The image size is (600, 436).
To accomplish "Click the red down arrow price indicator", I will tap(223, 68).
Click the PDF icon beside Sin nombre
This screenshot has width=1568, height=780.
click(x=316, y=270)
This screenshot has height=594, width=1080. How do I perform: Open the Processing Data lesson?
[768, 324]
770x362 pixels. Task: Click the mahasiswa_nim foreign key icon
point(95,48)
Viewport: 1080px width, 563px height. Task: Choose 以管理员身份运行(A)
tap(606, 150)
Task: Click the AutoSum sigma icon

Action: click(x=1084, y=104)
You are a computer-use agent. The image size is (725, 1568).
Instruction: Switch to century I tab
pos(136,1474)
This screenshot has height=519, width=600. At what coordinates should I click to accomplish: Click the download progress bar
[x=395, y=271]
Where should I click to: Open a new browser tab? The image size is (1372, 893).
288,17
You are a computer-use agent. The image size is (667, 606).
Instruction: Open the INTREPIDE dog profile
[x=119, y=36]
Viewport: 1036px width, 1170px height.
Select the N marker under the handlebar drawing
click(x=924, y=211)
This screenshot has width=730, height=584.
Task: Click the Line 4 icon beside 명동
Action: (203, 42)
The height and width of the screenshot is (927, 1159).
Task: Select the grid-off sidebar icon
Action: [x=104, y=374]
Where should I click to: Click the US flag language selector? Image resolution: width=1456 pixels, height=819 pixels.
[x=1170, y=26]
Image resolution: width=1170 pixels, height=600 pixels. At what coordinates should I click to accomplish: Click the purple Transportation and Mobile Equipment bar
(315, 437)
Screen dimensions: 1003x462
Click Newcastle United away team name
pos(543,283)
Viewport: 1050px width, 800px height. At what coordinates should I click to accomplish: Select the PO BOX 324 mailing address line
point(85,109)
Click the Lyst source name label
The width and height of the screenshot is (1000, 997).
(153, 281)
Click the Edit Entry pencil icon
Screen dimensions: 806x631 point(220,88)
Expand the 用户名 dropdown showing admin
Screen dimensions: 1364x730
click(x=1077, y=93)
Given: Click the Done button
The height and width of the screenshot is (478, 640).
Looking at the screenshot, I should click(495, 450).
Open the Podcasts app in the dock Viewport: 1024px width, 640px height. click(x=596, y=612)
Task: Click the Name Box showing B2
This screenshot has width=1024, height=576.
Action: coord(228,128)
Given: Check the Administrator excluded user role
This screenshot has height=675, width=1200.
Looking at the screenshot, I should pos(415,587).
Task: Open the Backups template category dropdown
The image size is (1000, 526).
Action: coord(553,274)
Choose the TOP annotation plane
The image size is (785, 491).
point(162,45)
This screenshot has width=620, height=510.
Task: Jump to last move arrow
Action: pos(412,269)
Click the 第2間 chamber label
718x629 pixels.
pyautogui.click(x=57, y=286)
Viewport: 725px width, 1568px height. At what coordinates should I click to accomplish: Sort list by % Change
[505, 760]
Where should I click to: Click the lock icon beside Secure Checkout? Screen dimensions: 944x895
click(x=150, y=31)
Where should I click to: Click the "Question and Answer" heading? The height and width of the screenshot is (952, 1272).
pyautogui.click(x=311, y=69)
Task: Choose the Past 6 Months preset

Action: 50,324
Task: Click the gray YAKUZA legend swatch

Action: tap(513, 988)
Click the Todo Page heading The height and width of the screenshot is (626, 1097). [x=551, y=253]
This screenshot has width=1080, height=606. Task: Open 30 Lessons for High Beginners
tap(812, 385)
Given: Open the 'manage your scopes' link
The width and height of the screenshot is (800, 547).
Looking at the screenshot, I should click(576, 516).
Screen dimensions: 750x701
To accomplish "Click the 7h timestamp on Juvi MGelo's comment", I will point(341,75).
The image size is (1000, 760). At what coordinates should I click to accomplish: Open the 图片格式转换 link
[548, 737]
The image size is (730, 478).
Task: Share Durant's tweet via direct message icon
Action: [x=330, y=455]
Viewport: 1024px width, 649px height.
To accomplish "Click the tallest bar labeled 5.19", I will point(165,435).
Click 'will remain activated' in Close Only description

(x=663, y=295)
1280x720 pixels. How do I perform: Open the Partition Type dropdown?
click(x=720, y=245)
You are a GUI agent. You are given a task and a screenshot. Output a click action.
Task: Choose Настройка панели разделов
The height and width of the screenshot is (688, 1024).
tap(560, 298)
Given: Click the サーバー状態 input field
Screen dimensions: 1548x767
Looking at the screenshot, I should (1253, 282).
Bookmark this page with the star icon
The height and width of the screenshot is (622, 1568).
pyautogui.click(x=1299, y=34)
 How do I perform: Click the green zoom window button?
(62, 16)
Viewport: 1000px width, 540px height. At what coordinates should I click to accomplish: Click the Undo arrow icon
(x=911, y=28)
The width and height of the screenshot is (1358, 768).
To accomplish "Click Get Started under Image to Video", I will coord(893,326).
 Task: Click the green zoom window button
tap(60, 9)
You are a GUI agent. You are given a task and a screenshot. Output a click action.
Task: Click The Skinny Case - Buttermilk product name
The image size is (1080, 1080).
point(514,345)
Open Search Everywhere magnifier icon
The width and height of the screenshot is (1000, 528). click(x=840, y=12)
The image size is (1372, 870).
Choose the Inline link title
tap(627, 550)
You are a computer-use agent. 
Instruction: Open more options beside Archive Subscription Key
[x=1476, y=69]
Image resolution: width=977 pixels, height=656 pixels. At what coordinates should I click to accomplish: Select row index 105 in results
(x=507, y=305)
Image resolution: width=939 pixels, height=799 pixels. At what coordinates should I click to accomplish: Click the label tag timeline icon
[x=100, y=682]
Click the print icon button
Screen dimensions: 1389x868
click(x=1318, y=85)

How to complete this task: State the count of lines in the material above that include "showing", with no other words.

Output of the task: 2